I’m 40. I’m a mom, and I’m a wife. Beyond that? Crickets. Seriously, though, I know that I like to dance, I know which foods I like and dislike, and I know what music, movies, books, and tv shows I enjoy. But my “self”, who I am outside of my roles of mother, wife, etc. is a complete mystery to me. I have strong morals and values, and a fun personality. But goals, dreams, aspirations? They were abandoned along the side of the road as I journeyed into adulthood, many many miles ago. So long ago, that I forget when I saw them last, and no longer remember what they looked like. And the worst part is, I didn’t even realize this. For years! Decades!! I sacrificed myself without even noticing!
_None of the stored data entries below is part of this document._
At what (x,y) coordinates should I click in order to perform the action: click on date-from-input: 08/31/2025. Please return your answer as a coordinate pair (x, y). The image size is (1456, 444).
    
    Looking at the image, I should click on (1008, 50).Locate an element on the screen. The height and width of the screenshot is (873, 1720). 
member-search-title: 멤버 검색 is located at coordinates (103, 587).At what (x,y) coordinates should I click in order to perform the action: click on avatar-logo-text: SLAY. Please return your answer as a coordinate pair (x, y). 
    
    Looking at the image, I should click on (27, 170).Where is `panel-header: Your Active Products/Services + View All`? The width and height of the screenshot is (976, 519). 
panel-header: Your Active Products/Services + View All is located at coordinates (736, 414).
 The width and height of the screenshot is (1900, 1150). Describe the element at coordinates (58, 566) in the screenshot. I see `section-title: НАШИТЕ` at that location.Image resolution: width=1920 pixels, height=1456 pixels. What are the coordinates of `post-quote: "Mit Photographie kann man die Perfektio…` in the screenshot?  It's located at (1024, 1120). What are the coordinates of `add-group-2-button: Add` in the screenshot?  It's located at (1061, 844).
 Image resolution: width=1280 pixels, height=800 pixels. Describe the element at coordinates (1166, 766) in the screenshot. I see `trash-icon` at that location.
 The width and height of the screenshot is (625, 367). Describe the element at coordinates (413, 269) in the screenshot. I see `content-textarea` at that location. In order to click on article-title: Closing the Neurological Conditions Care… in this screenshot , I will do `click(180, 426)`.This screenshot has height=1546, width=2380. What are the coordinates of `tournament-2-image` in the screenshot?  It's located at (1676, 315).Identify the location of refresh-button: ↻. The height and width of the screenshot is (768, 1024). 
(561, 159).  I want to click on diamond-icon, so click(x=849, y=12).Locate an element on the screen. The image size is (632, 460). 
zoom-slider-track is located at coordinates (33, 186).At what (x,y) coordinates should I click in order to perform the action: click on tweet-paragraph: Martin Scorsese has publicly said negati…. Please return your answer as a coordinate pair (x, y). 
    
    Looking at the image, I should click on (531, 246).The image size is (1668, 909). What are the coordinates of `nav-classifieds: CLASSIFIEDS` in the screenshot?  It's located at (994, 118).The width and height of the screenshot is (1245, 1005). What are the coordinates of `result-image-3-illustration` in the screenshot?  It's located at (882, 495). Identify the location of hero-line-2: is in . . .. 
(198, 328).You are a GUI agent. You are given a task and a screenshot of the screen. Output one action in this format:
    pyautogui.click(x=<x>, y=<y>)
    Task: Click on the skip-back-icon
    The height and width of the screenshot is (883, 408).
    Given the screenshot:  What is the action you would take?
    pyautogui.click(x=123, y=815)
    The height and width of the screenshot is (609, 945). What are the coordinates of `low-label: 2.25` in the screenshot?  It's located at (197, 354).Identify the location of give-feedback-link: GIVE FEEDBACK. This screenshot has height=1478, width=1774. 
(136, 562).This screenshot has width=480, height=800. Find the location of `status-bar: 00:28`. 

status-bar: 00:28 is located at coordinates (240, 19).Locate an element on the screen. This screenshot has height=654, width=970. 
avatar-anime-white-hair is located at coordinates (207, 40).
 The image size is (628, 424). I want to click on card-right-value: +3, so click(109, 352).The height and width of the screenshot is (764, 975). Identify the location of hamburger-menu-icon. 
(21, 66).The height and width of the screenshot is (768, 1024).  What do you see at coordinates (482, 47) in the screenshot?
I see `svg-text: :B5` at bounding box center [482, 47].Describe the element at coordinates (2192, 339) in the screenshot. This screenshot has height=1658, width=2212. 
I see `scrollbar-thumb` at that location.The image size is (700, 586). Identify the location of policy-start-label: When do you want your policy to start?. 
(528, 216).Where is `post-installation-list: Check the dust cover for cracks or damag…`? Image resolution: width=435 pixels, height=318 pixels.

I’m so grateful for the beautiful life I’ve had, but for the better part of the last two decades, I was so focussed on being a supportive wife and super-mom, that I forgot – whoops – that I’m a person, too!!
It hit me just a few weeks ago. I got news of an unexpected day off from work. It was a very welcome surprise. I’d have the house to myself, and I could choose to do whatever I wanted with *zero* interruption. Beautiful! Insert an angelic choir…”ahhhh!” Anyhow, the day came, and what did I do? Same thing I do with all of my free time: I made a to-do list of housework and maintenance that would take a month to accomplish. It’s what I do. I’m sure many moms do the same. But as I set out to begin my list that morning, it hit me like a punch to the gut. No one was making me do these tasks. In fact, most of them were an absolute unnecessary waste of time. And this is my pattern, my habit, my routine. Only worse, I realized. It is my defense mechanism. I stopped scrubbing, Magic Eraser in hand. I CHOOSE to fill my time with these pointless tasks. Why? It’s a strategic, albeit unconscious, distraction. If I fill my day with the golden stars of a tight production schedule, I can avoid thinking about what I might WANT to do. And I was avoiding that thought because I have NO FUCKING IDEA what I might want to do. Thud. Ooof. Gut punch. My to-do list served as shield from the futile question “what the hell do I want???” I don’t have to reflect on my loss of self-identity if I busy myself in menial tasks and find joy in the sense of accomplishment, right??? Ugh. Barf. How did I let this happen? And for so long?!? I have no freaking idea how to actually enjoy myself. How to be me. WTF?
Does this sound familiar? I can’t be the only one!!!